The closet got very quiet.
Olive leaned her head against the wooden door. “Morton . . .” she began, as gently as she could. “I—”
But his voice interrupted her. “There’s a painting in here.”
Olive frowned. “Why would anyone hang a painting in a closet?”
“It isn’t hanging. It’s leaning. I can feel it. Look.”
The closet door swung open. Morton stepped out of the darkness, shoving aside a few musty wool coats and pointing to the closet’s back corner. There, lit by a beam of watery moonlight, a picture frame glinted around a painted canvas.
On their knees, Olive and Morton dragged the painting out into the blue room for a better look. Inside the heavy frame was a picture of a ruined castle, its stones crumbling beneath a night sky.
“Do you think it’s one of
his
paintings?” Morton whispered.
“Well, I know how we can find out for sure,” Olive whispered back as Harvey swaggered into the bedroom to announce that the coast was clear.
A moment later, the three of them were climbing through the picture frame, into a cool, damp, mossscented night. So it
was
one of Aldous’s paintings—one that Olive had never explored before. While they teetered across the mossy rocks that led down to the moat, she wondered how long it had been waiting in the closet, and who had put it there in the first place, in a spot where no one would ever get to look at it.
The trio paused at the drawbridge. Harvey gazed at the crumbling stone walls before them and shook his head sadly. “The years have not been kind to Windsor Castle.”
“I don’t think it’s supposed to be—” said Olive.
But Harvey was already marching over the drawbridge, with Morton at his heels. Olive wobbled across the slippery planks behind them.
Inside the castle was a wide, stone-paved courtyard. If the courtyard had ever had a roof, it wasn’t there anymore. Above the edges of the crumbling walls hung a dark sky spotted by a few changeless silver stars.
“Ah, what glorious memories Windsor Castle holds, even in its ruins!” said Harvey, bounding away across the paving stones. “What pageantry! What duels! What executions!”

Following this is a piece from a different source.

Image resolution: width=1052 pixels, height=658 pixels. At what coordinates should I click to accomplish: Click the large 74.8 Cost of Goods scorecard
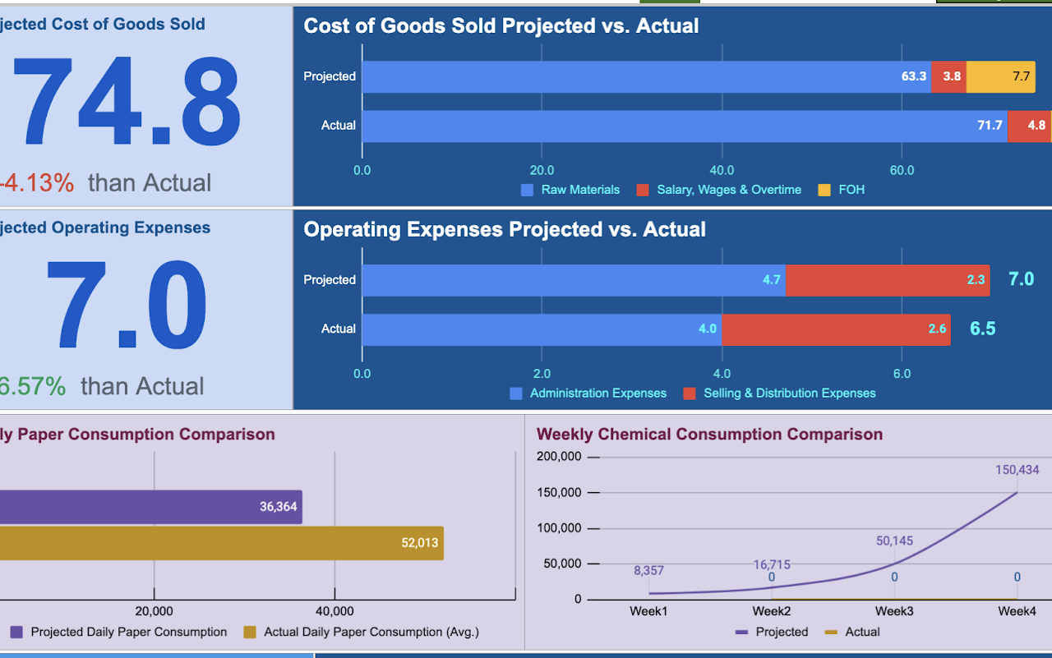coord(126,102)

As Harvey leaped up the steps to the parapet, reminiscing happily to himself, Olive and Morton searched the courtyard’s chilly corners. There was no sign of an important book anywhere. A big, empty, roofless room in a big, empty, crumbling castle seemed like an awfully unlikely place to leave an important book anyway.
“It’s not here. I’m sure of it,” said Olive with a sigh as a flagstone she’d shoved aside wiggled itself back into place. “Sir Walter Raleigh! We’re ready to go!”
As Olive and Morton passed through the arch leading to the drawbridge, Olive thought she heard something clatter in the distance behind them—something that sounded like a pebble kicked across the flagstones. A second later, she heard the soft rattle of the pebble rolling back to its original spot.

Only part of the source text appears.